Это — час решительных действий и для руководства Германского рейха, для Генерального штаба, для Министерства иностранных дел.

Начинается «разгар сезона» для господ послов в Швейцарии, месте эмиграции Ленина, в Дании и Швеции, нейтральных северных странах, через территорию которых российский революционер с его обозом должен быть доставлен в Петроград. Господам фон Ромбергу, фон Брокдорф-Ранцау и фон Штедтену с их высокооплачиваемыми доверенными лицами и по их тайным каналам необходимо теперь максимально быстро обеспечить проезд Ленина в Петроград.

Общее поручение и разрешение должны быть даны, разумеется, лично Его Величеством кайзером. И он их дает. Правда, монархическая власть великого императора к этому моменту заметно пошатнулась, а Генеральный штаб и Министерство иностранных дел все уверенней реализуют свои идеи, но эти центры власти, тем временем все больше выходящие на передний план, все еще ожидают, хотя бы проформы ради, кайзеровского решения. Затем они берут соответствующую операцию в свои руки «для дачи указаний» и реализуют ее штабными методами.

О 3000-километровой поездке Ленина из Цюриха в Петроград — через «вражескую» Германию, в экстерриториальном железнодорожном вагоне, с германским офицерским эскортом для охраны и недопущения любых любопытных — написано, напечатано и рассказано так невероятно много и столь разное, что стоит указать лишь на некоторые интересные, чаще всего нс упоминавшиеся эпизоды.
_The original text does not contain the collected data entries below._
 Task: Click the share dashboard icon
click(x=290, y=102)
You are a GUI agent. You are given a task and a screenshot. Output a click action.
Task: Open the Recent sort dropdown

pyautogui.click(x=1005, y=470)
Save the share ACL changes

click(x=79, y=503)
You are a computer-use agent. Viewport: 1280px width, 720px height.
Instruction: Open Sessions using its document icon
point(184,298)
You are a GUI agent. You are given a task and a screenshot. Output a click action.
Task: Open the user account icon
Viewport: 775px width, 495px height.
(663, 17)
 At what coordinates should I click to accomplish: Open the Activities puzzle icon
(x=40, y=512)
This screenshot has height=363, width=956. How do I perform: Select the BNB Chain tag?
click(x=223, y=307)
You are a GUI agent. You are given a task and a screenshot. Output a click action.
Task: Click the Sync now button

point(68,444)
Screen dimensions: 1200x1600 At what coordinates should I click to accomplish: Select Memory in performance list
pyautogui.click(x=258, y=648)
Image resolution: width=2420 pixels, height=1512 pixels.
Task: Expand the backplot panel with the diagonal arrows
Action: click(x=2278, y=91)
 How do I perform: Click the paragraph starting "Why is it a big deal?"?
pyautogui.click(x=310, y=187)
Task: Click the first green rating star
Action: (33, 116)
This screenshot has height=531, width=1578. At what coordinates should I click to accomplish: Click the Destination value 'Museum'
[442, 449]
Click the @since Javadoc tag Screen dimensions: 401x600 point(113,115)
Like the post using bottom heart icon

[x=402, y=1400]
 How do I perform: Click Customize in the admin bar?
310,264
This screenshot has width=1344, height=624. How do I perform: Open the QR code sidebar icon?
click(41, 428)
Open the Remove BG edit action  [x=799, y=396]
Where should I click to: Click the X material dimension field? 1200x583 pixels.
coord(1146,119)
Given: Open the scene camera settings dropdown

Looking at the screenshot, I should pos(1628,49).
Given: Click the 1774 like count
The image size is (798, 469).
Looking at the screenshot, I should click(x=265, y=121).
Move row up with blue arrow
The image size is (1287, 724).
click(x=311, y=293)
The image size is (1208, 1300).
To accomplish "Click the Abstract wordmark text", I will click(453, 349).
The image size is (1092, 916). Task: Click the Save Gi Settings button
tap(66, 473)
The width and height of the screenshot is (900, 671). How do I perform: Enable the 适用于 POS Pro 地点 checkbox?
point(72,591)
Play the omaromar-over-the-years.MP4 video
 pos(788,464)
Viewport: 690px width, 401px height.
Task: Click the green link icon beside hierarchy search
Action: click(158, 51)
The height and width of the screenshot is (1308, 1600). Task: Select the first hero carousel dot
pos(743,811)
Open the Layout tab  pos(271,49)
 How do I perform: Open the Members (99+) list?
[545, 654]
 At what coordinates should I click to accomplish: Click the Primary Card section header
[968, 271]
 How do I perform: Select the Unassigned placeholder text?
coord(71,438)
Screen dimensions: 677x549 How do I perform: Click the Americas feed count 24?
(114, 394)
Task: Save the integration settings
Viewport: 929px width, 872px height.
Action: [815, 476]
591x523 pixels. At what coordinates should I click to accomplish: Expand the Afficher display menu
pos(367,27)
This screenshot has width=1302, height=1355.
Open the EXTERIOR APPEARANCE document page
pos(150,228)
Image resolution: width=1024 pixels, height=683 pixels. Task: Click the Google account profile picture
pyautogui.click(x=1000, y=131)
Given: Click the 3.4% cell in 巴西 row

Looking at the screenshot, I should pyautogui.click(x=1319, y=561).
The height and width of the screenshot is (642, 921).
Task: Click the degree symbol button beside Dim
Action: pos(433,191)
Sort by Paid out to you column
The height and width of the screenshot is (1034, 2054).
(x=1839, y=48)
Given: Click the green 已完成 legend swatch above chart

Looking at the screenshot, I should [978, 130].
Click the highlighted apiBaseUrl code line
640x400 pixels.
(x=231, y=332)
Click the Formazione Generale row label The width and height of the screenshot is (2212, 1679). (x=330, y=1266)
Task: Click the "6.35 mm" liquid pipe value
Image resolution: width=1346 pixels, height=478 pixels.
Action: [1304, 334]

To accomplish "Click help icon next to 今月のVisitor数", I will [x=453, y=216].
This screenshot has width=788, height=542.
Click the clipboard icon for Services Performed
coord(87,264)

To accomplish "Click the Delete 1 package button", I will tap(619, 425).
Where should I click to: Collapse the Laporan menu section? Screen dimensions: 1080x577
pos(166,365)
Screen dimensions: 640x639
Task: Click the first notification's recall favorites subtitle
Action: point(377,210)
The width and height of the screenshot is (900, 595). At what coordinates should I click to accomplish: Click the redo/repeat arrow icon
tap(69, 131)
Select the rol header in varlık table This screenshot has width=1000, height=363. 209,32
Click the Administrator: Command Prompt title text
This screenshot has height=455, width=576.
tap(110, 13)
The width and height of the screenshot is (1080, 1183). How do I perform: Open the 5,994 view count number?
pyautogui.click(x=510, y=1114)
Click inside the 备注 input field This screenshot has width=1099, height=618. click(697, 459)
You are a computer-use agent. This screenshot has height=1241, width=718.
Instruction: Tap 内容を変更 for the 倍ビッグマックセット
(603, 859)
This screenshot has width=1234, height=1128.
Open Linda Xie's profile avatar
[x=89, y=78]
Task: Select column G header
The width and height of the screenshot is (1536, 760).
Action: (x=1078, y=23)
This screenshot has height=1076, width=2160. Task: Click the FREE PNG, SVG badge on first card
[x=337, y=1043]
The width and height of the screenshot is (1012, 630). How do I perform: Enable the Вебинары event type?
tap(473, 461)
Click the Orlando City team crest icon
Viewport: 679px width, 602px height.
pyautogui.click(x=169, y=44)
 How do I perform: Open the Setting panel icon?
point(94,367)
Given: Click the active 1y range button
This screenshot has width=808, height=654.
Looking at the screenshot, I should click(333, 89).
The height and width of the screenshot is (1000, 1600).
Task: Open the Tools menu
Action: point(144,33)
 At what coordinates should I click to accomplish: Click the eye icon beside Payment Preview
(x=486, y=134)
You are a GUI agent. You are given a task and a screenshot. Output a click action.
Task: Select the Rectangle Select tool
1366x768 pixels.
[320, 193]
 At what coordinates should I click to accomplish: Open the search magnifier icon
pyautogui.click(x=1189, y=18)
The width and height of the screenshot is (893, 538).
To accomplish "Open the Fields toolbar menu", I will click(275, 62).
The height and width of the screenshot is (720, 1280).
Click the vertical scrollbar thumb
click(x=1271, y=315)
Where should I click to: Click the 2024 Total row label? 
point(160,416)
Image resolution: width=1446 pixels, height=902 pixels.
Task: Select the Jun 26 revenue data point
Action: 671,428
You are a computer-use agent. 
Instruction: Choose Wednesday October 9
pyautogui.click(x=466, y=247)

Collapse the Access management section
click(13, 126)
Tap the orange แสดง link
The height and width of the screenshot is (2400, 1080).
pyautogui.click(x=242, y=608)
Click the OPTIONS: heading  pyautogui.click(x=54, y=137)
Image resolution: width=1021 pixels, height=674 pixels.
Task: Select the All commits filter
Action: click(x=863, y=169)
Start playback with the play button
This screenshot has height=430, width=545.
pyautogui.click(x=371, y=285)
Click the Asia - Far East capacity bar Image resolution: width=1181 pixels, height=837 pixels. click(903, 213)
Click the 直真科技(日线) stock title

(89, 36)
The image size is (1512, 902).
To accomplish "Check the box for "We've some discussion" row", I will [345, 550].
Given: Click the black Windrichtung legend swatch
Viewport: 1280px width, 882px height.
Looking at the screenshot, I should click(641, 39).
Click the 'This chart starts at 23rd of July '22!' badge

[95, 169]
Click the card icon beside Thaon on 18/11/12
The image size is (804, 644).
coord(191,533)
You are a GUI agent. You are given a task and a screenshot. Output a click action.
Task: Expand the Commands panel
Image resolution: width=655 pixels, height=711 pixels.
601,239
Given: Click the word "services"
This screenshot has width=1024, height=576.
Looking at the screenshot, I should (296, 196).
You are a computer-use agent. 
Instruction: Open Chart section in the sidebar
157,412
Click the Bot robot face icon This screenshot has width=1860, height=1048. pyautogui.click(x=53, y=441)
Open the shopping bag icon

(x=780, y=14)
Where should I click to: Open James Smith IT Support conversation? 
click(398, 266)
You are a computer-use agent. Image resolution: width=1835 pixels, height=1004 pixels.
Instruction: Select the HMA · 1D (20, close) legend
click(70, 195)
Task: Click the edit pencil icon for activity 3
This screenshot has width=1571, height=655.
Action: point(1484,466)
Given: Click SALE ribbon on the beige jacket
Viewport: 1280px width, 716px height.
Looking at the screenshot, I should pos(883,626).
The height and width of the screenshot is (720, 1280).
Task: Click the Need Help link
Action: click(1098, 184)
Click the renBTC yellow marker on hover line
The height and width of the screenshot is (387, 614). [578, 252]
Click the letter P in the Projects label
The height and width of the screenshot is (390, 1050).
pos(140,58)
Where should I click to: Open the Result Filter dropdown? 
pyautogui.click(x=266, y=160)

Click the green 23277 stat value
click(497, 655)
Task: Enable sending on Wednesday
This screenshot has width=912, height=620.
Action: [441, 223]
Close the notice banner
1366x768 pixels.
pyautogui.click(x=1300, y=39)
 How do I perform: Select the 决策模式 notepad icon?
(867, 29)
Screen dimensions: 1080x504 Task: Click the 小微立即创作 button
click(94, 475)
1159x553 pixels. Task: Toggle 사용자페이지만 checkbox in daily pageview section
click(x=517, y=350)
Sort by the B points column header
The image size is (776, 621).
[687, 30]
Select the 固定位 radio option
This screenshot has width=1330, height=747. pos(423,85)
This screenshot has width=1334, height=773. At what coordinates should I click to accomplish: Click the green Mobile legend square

Троцкий сообщает в своих мемуарах, что Ленин, «изыскивая пути выхода» в цюрихской клетке, расхаживает как тигр — неутомимо и напряженно.

Гельфанд описывает ситуацию аналогичным образом: Ленин, «почти полностью отрезанный от России, изолированный как в закрытой бутылке», ожидает, что, наконец, сможет выбраться и отправиться в Россию. Кто выпустит из бутылки беспокойного, крайне взрывного джинна?

Гельфанд, Ганецкий, Скларц — эксперты из копенгагенской «Экспортной и импортной компании» — начинают действовать. Ленин не знает, как в точности планируется его поездка в Россию в германском Генеральном штабе. Он лишь предполагает, что сможет ступить на родную российскую землю каким-либо образом через нейтральную Швецию. Поэтому он срочно пишет человеку, которому доверяет, — Ганецкому: «Необходимо во что бы то ни стало немедленно выбраться в Россию, и единственный план — следующий: найдите шведа, похожего на меня. Но я не знаю шведского языка, поэтому швед должен быть глухонемым. Посылаю вам на всякий случай мою фотографию».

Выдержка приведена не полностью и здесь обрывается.